Newbie Ceph Design Questions

clewis@xxxxxxxxxxxxxxxxxx (Craig Lewis) · Fri, 19 Sep 2014 18:29:02 -0700

I'm personally interested in running Ceph on some RAID-Z2 volumes with
ZILs.  XFS feels really dates after using ZFS.  I need to check the
progress, but I'm thinking of reformatting one node once Giant comes out.

On Thu, Sep 18, 2014 at 6:36 AM, Christian Balzer <chibi at gol.com> wrote:

>
> Hello,
>
> On Thu, 18 Sep 2014 13:07:35 +0200 Christoph Adomeit wrote:
>
>
> > Presently we use Solaris ZFS Boxes as NFS Storage for VMs.
> >
> That sounds slower than I would Ceph RBD expect to be in nearly all cases.
>
> Also, how do you replicate the filesystems to cover for node failures?
>

I have used zfs snapshots and zfs send/receive in a cron.  It's not live
replication, but it's fast enough that I could run it every 5 minutes, and
maybe every minute.

> Next question: I read that in Ceph an OSD is marked invalid, as
> > soon as its journaling disk is invalid. So what should I do ? I don't
> > want to use 1 Journal Disk for each osd. I also dont want to use
> > a journal disk per 4 osds because then I will loose 4 osds if an ssd
> > fails.

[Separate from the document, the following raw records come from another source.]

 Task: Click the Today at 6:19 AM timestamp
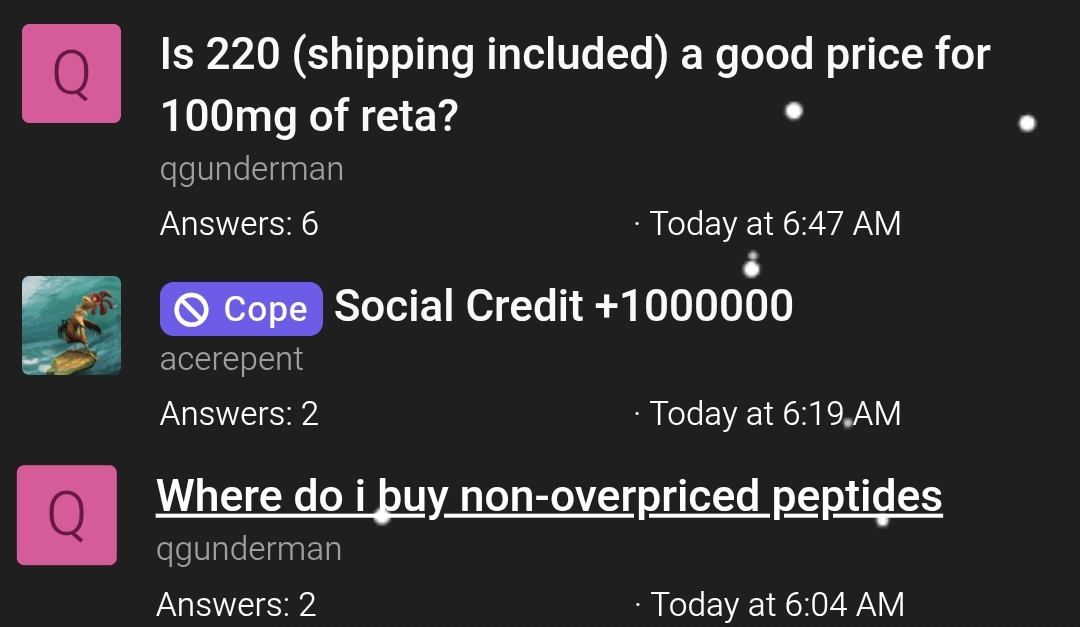[775, 413]
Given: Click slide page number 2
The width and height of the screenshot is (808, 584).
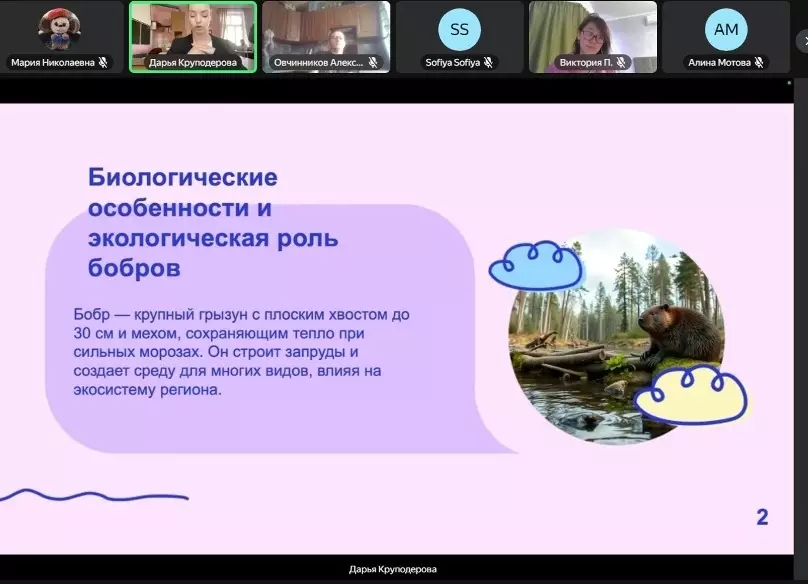Looking at the screenshot, I should pos(762,517).
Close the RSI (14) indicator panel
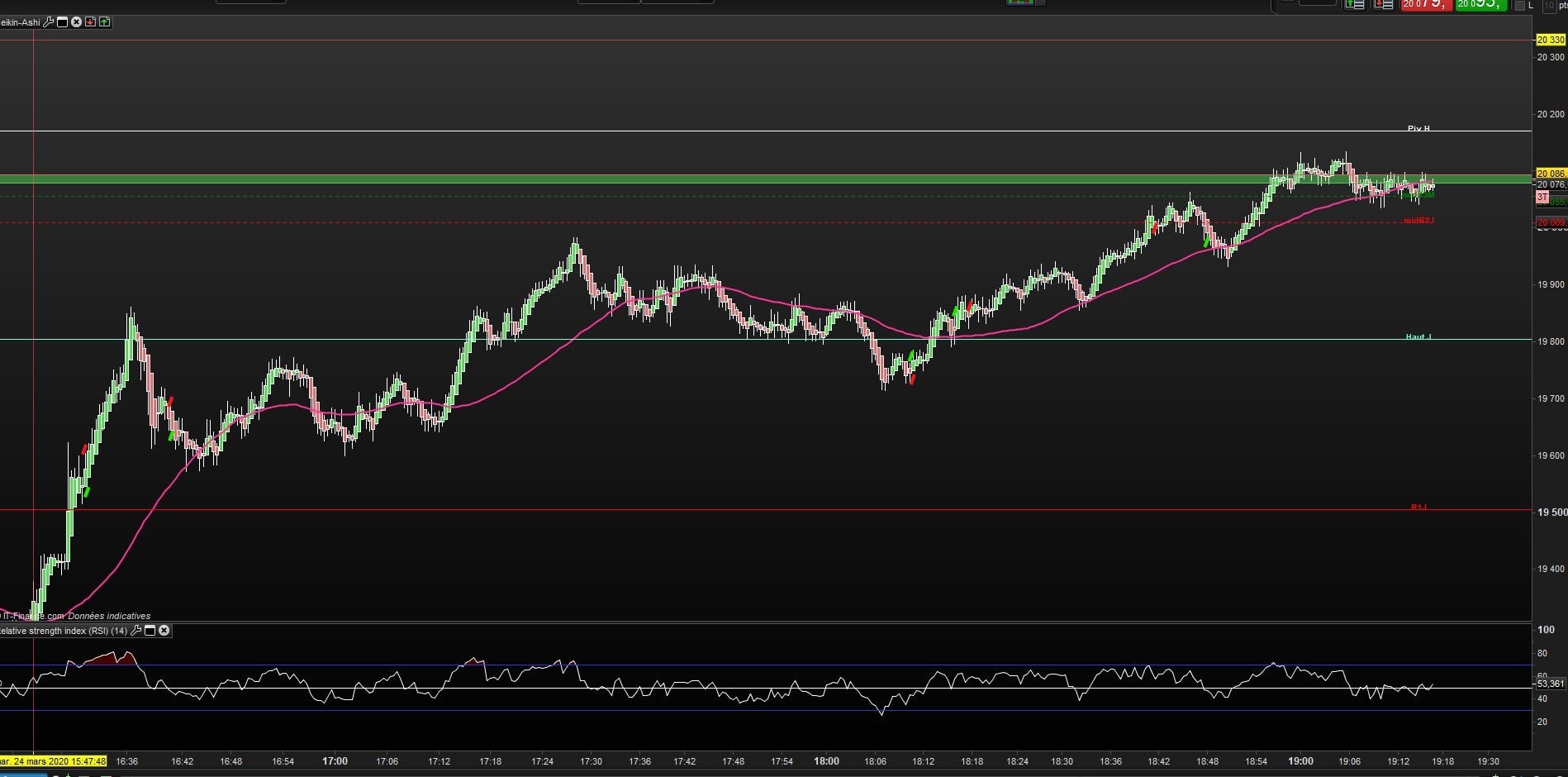The image size is (1568, 777). click(164, 631)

Using journals on osd Disks i am afraid will be slow.
> > Again I am afraid of slow Ceph performance compared to zfs because
> > zfs supports zil write cache disks .
> >
> I don't do ZFS, but it is my understanding that loosing the ZIL cache
> (presumably on a SSD for speed reasons) will also potentially loose you
> the latest writes. So not really all that different from Ceph.
>

ZFS will lose only the data that was in the ZIL, but not on disk.  It
requires admin intervention to tell ZFS to forget about the lost data.  ZFS
will allow you to read/write any data that was already on the disks.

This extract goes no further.